Altered States Competition

3 questions for Travis & Erin Wilkerson

The directors of Nuclear Family talk in detail about their film, featured in the Altered States Competition.
3 questions for Travis & Erin Wilkerson

In Travis’ films there is a very clear interweaving between the history of the United States and the personal, especially family, history, and yet the film never falls into narcissism. How is this achieved?

Travis: The question of the personal is really a question of positionality to power. The starting place is an evaluation of one’s relationship to power – have I been oppressed? Do I oppress? This is a hard question, but an essential one. The tendency to find ways in which one has been oppressed is dominant, it is inscribed and culture, in the structures of power. And yet it is often a false narrative. A dishonest construction. If so many are oppressed, who did all the oppressing? The world I grew up in was created by apocalyptic violence and threatens even more. Because that place was already inhabited by other people – an indigenous population – with history, culture, traditions, families, structures – one could only exist with the destruction of the other. At least as Western Settlement is concerned (another mode was possible, but rejected). So, in this case, looking inward is a way to recognize the outward. The personal can cut both ways. It can lead you away from the world or directly into it. The latter can be uncomfortable, but it’s what I always strive to do.

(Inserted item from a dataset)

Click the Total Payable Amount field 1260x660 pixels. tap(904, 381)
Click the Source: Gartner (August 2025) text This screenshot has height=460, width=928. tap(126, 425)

How did the idea to use the format of a documentary road movie come about?

Erin: Travis and I both grew up in the west, taking road trips through these landscapes, and we both have a strong impulse to examine subversive histories. It felt important to revisit the nostalgia of these memories, in the context of moving through this land, seeping with the ghosts of violence and settlement.
Travis: I really had the notion that the best way to contemplate the relationship between the landscape I grew up in and the violence that created that landscape, was to go on a family road trip – the quintessential US American summer family activity. And by doing so, you could interrogate another quintessentially US American activity – conquest and war. One, of course, is connected to the other. US power has always rested on the subjugation and destruction of others. It has never conceived of another path forward. And that means US leisure is built on subjugation and destruction too. It’s like radiation. It’s everywhere. At all times. You just can’t see it unless you know how to look.

At what point did you decide to connect the history of nuclear armament to the history of the dispossession and extermination of native peoples?

Erin: The nuclear missile silos in the US are primarily located near Reservations, the land the indigenous people were forcibly removed to during colonial settlement. This land of displacement is harsh, the unwanted places, and just as the people were treated as disposable, so are these lands. Their descendants are still weighted by generations of poverty and disturbance. In the northern Reservations, are the silos, sitting as targets, in the middle and southern Reservations are the testing sites, their dry desert sands forever altered, and in the deeper south, hundreds of coal and uranium mines have rendered the little water there unusable, and much of the land poisonous. The US was built on genocide and theft, and its nuclear arsenal, is a reminder that that tradition continues unchecked.
Travis: For me, it was a matter of coincidence. It happened when the car broke down in Julesburg. We had a few days to sort out the car and what to do next. Should we just cancel the trip and the movie? But the connection between those two barbarisms just kept asserting itself, everywhere. In geography, in coincidence, in tourist sites. It wouldn’t be ignored. One of the things I love about filmmaking is how the world asserts itself against your intentions. If you learn to listen, the world is always wiser than your pre-conceived ideas.